### Requirement
Reproduce the rows verbatim from the line with "Viewport: 1512px width, 789px" to the line with "coord(266,31)", both included.

--- start of Data supplied ---

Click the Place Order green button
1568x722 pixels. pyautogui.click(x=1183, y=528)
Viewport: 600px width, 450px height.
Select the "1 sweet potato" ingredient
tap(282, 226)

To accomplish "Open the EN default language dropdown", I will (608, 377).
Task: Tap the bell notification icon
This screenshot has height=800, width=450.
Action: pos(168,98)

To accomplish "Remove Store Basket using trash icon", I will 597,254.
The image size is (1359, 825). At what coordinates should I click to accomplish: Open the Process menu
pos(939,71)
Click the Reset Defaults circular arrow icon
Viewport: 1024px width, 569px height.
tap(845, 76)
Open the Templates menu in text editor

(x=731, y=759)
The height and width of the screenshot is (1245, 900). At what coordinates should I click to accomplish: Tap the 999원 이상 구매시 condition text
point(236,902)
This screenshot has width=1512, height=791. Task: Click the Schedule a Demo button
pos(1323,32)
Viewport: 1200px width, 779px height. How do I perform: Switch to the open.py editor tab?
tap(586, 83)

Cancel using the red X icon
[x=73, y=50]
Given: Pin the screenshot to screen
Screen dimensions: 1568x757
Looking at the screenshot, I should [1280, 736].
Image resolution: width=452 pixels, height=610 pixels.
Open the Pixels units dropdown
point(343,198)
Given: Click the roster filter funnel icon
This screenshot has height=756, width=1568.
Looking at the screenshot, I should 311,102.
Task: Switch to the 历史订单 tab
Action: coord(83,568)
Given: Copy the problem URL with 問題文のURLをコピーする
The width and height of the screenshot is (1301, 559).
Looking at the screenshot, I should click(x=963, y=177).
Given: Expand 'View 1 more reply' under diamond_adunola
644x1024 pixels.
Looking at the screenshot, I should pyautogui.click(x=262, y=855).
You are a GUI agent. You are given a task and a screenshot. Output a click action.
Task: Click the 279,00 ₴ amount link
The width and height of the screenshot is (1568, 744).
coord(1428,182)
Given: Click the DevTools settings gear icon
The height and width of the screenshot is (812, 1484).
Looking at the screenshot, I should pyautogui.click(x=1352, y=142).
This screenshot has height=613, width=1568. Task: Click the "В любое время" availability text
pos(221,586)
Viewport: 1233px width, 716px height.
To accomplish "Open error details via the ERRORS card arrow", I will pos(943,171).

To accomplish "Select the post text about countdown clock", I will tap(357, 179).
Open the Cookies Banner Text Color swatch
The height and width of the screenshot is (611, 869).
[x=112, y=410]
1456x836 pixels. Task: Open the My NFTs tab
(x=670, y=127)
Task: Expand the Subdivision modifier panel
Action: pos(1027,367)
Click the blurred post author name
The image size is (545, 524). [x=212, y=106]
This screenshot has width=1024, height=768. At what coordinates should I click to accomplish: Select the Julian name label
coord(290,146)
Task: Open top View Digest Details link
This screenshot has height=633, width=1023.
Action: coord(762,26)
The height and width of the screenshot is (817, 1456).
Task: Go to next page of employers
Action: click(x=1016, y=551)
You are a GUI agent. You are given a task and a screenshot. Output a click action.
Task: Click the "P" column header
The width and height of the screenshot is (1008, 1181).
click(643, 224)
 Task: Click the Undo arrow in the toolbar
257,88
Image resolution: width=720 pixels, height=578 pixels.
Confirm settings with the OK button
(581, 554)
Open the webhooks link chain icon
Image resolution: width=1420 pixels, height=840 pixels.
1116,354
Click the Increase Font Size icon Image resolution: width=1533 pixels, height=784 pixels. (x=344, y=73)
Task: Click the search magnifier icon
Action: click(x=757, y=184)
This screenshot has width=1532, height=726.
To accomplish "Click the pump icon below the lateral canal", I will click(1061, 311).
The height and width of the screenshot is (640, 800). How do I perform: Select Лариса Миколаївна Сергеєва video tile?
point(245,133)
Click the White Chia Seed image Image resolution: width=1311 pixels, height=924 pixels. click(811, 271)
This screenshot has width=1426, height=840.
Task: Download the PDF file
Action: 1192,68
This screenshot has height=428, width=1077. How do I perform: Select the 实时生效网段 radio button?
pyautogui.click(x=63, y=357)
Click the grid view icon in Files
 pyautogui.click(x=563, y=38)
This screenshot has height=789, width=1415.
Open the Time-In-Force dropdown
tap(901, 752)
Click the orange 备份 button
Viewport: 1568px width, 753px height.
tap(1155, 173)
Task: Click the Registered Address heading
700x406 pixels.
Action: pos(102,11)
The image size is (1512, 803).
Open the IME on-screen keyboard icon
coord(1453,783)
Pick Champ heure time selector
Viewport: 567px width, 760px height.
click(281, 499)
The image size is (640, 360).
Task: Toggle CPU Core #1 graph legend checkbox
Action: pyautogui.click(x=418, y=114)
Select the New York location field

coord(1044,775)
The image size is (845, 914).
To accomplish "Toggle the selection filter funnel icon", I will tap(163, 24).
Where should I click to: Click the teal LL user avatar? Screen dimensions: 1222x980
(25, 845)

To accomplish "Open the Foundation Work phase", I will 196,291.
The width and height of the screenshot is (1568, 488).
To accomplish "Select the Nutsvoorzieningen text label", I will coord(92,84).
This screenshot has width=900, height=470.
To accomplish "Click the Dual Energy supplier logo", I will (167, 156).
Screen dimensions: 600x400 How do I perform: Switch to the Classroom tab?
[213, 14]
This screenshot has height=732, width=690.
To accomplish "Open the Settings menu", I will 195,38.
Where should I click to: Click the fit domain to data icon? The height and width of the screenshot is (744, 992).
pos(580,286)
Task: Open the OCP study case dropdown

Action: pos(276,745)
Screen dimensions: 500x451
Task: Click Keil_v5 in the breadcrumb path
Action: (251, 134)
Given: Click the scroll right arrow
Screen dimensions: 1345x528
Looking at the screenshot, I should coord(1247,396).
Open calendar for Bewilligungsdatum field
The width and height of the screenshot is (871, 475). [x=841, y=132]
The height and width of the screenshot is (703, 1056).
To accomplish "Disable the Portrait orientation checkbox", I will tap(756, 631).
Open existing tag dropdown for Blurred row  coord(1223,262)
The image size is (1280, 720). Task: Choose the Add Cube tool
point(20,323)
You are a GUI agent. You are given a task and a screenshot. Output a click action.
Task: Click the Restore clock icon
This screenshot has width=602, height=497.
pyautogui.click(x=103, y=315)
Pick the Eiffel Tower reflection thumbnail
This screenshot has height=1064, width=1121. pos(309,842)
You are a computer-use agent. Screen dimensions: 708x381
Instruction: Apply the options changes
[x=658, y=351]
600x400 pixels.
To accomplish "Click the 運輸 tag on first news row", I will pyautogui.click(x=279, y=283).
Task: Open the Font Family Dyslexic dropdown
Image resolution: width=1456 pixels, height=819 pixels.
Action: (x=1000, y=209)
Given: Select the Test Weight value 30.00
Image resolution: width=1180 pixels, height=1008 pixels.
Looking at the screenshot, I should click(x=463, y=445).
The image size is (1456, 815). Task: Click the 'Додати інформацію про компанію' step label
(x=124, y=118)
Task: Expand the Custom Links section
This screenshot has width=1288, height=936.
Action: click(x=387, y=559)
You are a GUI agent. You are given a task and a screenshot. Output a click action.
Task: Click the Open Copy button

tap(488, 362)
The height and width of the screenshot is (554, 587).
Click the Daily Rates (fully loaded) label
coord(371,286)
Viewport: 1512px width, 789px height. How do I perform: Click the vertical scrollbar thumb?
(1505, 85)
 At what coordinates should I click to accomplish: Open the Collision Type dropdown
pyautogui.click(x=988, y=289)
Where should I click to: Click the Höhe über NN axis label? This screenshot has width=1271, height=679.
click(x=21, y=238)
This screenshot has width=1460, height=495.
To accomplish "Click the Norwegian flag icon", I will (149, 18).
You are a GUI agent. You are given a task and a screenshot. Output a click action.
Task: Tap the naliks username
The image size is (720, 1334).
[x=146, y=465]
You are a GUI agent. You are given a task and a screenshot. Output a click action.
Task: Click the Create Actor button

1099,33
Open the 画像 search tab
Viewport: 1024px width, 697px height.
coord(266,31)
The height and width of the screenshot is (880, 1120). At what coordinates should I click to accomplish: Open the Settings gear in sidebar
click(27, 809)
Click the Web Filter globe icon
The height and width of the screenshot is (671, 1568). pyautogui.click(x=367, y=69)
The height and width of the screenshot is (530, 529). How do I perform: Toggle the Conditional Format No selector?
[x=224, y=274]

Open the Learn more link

--- end of Data supplied ---

### Result
Viewport: 1512px width, 789px height. How do I perform: Click the vertical scrollbar thumb?
(1505, 85)
 At what coordinates should I click to accomplish: Open the Collision Type dropdown
pyautogui.click(x=988, y=289)
Where should I click to: Click the Höhe über NN axis label? This screenshot has width=1271, height=679.
click(x=21, y=238)
This screenshot has width=1460, height=495.
To accomplish "Click the Norwegian flag icon", I will (149, 18).
You are a GUI agent. You are given a task and a screenshot. Output a click action.
Task: Tap the naliks username
The image size is (720, 1334).
[x=146, y=465]
You are a GUI agent. You are given a task and a screenshot. Output a click action.
Task: Click the Create Actor button

1099,33
Open the 画像 search tab
Viewport: 1024px width, 697px height.
coord(266,31)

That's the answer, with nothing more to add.